It's a $9 million endeavor, called the Parmer Lane Sustainable Roadway Project. The cost is being divided evenly between Travis County, the City of Austin and private investment.
"The cool thing about the sustainable road right of way, it's kind of like a mile and a half long rain garden," said Pete Dwyer, the President of Dwyer Realty.
They're part of the team behind an upcoming community development in east Austin, along Texas 130.
Pete added, "We're gonna capture the runoff and then drop it into an inlet that runs into a bioswale, which is like a big, shallow ditch. In the bioswale we've developed a plant palette, in conjunction with Lady Bird Johnson Wildflower Center, of all native vegetation species and the scientific theory is that the plants and their roots will trap the water, in the ground, and then put it back up into the atmosphere."

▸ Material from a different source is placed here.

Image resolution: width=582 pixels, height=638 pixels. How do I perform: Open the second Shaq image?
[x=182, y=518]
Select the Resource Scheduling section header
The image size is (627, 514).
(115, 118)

The Parmer Lane Sustainable Roadway Project is a one and a half mile, divided, four-lane roadway that will extend Parmer Lane at U.S. 290 south and east to connect to Texas 130 through the heart of the Wildhorse Ranch Community Development.
Travis County Precinct One Commissioner Ron Davis released a statement about the project. It reads, in part; "...As we continue to deliver needed roads to eastern Travis County to keep up with exceptional growth in our region and the desired development zone along Texas 130, through this Parmer Lane Project we can build safe, reliable, pleasant and sustainable roadways across the region."
"There's a big, wide, 10-foot bike/ped trail, so we're trying to really hook up the bicycle and walking connections," said Pete.
If the pilot project is successful, it could provide a blueprint for future roadway projects in Central Texas.
The Parmer expansion project is scheduled to be completed by spring 2015, if the weather cooperates.